Physical scientist Stacie Williams thrives on learning the latest developments in her field at the annual Advanced Maui Optical and Space Surveillance (AMOS) Technologies Conference presented by Maui Economic Development Board. She especially enjoys a conference feature that offers a day of hands-on science activities for youngsters. “Their engagement is our motivation,” said Williams, a program manager who oversees educational outreach projects for the Air Force Research Laboratory. The lab is actively participating in this week’s AMOS conference at the Wailea Beach Marriott. An international assembly of space situational awareness experts has gathered for events that provide technical interchange on a variety of space-related technologies. In addition to technical sessions, participants are attending a special Space Policy Forum to hear current issues and trends in national and international policies that have impacts on their work.

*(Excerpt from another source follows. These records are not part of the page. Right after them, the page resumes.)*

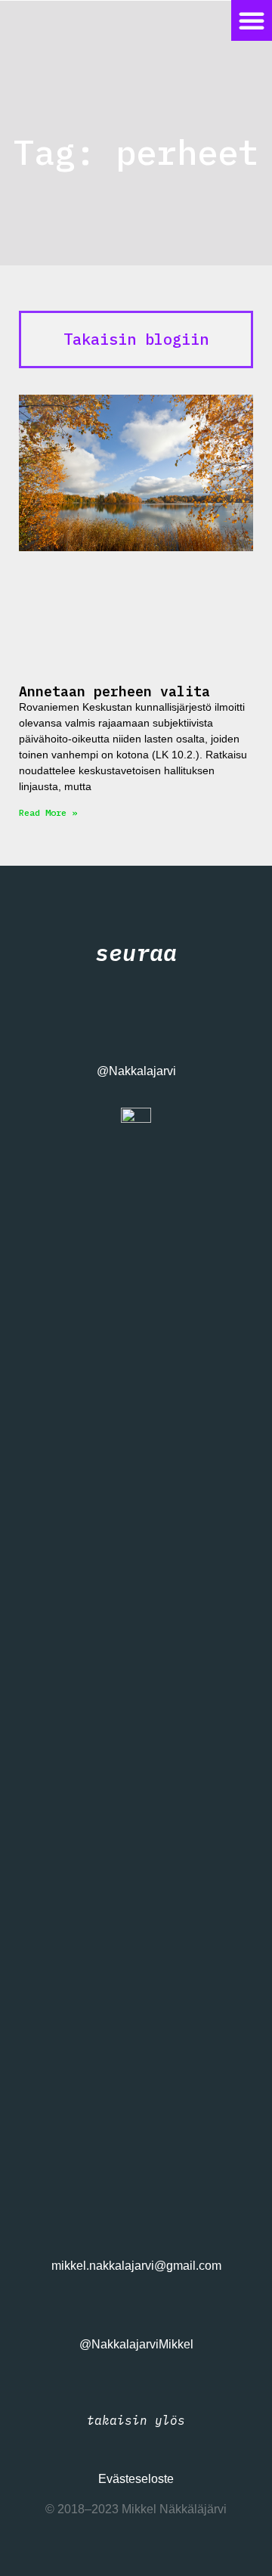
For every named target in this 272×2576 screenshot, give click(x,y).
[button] (251, 20)
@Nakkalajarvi (136, 1071)
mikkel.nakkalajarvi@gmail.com (136, 2265)
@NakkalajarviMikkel (136, 2344)
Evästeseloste (136, 2478)
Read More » (48, 812)
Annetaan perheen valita (114, 691)
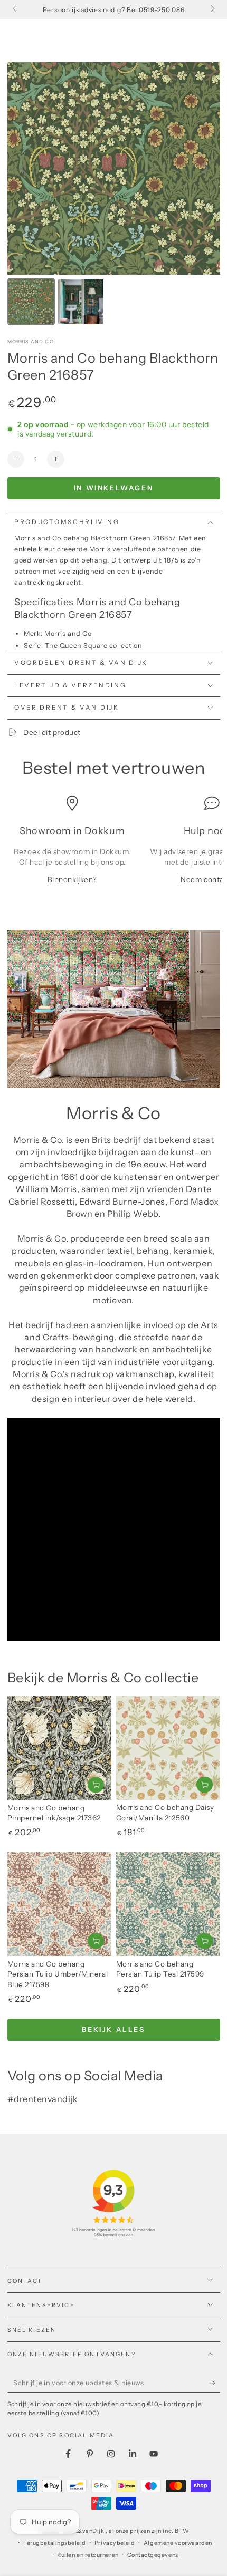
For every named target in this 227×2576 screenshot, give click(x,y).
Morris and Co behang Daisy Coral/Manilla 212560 (165, 1812)
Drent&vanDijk (84, 2530)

For Williams, one of the highlights of the conference is welcoming hundreds of Maui youngsters to the conference venue. The students are given an opportunity to learn about space situational awareness topics by engaging in varied activities from viewing celestial bodies through a telescope to maneuvering hand-held spectrometers to determine characteristics of objects in space. The Air Force Research Laboratory’s partners with MEDB in association with the University of Hawaii Institute for Astronomy, the Maui High Performance Center, Pacific Defense Solutions, and the Boeing Company for the student day activities. “Every year our student activities get more complex and more engaging,” said Williams, who has helped to coordinate the activities for the last four years. “Everybody has embraced this and I think we just get better every year.”

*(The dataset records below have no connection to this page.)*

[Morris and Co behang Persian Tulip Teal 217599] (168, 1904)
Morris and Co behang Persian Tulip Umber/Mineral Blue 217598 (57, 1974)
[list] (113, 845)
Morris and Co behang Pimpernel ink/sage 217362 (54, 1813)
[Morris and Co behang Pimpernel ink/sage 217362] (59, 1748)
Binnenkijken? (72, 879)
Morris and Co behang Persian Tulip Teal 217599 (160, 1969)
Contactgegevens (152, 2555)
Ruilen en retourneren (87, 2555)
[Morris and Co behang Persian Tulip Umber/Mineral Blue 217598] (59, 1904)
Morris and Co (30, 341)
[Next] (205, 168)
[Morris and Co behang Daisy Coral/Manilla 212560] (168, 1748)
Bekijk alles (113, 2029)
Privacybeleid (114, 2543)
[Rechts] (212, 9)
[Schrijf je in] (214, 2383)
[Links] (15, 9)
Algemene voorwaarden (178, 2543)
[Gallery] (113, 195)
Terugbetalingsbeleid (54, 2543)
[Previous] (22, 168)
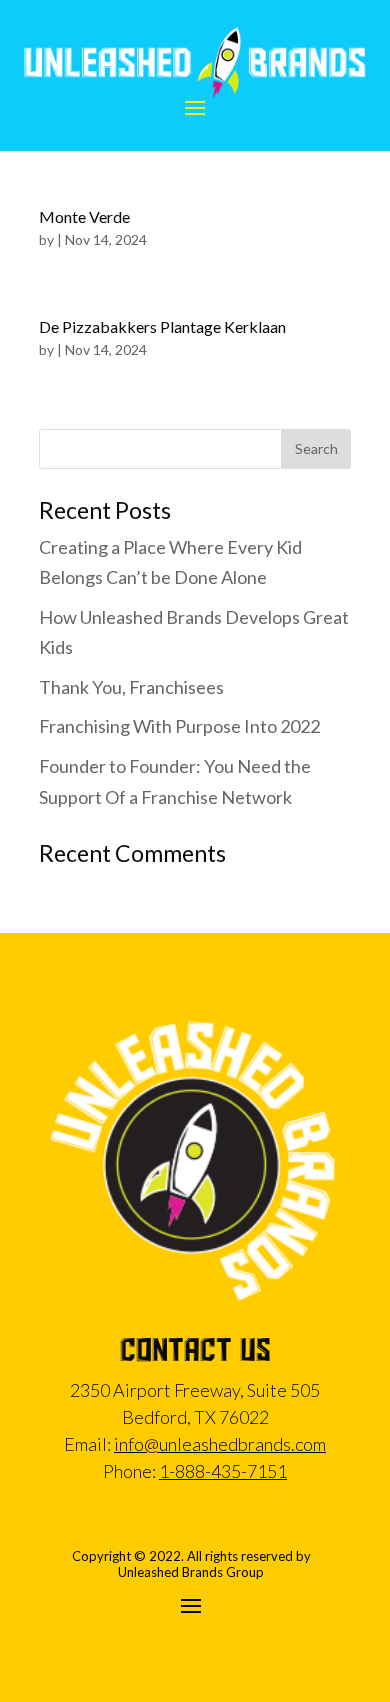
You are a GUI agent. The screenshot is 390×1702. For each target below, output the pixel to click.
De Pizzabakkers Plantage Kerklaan (162, 326)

Williams said she’s received overwhelming, positive feedback from scientists and other space situational awareness experts about including students at AMOS. “Bringing in the youth education element provides a wonderful synergy, a rare opportunity that more technical conferences should exploit since we are losing leadership in scientists and engineers to the rest of the world,” a senior project engineer wrote. Williams hopes that the student activities will inspire some of them to consider a career in science and technology. “We really need to get more young people interested.”